[SHORT PROBLEM] Reproduce the stretch of rows from the line containing "Given: Delete the image with the trash icon" through the end of the rows, both ends included.

(Data listing)
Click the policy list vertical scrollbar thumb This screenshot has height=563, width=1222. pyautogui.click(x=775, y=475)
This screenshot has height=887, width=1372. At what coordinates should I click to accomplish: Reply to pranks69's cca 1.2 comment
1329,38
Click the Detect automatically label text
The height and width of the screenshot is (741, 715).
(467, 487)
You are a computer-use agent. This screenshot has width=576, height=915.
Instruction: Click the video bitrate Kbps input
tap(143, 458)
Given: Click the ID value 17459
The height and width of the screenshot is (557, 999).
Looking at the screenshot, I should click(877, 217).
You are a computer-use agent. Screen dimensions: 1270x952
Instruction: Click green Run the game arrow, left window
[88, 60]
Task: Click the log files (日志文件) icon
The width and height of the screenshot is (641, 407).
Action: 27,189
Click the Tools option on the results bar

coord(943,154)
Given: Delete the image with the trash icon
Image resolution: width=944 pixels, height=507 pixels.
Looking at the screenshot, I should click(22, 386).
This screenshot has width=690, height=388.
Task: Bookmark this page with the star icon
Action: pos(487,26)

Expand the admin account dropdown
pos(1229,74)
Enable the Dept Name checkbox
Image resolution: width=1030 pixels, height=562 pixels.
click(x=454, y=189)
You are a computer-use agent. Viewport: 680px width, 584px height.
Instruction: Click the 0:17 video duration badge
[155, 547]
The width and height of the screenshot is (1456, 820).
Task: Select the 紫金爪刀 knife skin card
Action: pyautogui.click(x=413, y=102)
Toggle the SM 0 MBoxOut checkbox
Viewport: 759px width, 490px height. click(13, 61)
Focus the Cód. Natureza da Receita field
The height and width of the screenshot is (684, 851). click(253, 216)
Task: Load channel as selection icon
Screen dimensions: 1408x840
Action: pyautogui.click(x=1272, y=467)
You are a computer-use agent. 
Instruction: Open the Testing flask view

[FINISHED ANSWER]
Given: Delete the image with the trash icon
Image resolution: width=944 pixels, height=507 pixels.
Looking at the screenshot, I should click(22, 386).
This screenshot has width=690, height=388.
Task: Bookmark this page with the star icon
Action: pos(487,26)

Expand the admin account dropdown
pos(1229,74)
Enable the Dept Name checkbox
Image resolution: width=1030 pixels, height=562 pixels.
click(x=454, y=189)
You are a computer-use agent. Viewport: 680px width, 584px height.
Instruction: Click the 0:17 video duration badge
[155, 547]
The width and height of the screenshot is (1456, 820).
Task: Select the 紫金爪刀 knife skin card
Action: pyautogui.click(x=413, y=102)
Toggle the SM 0 MBoxOut checkbox
Viewport: 759px width, 490px height. click(13, 61)
Focus the Cód. Natureza da Receita field
The height and width of the screenshot is (684, 851). click(253, 216)
Task: Load channel as selection icon
Screen dimensions: 1408x840
Action: pyautogui.click(x=1272, y=467)
You are a computer-use agent. 
Instruction: Open the Testing flask view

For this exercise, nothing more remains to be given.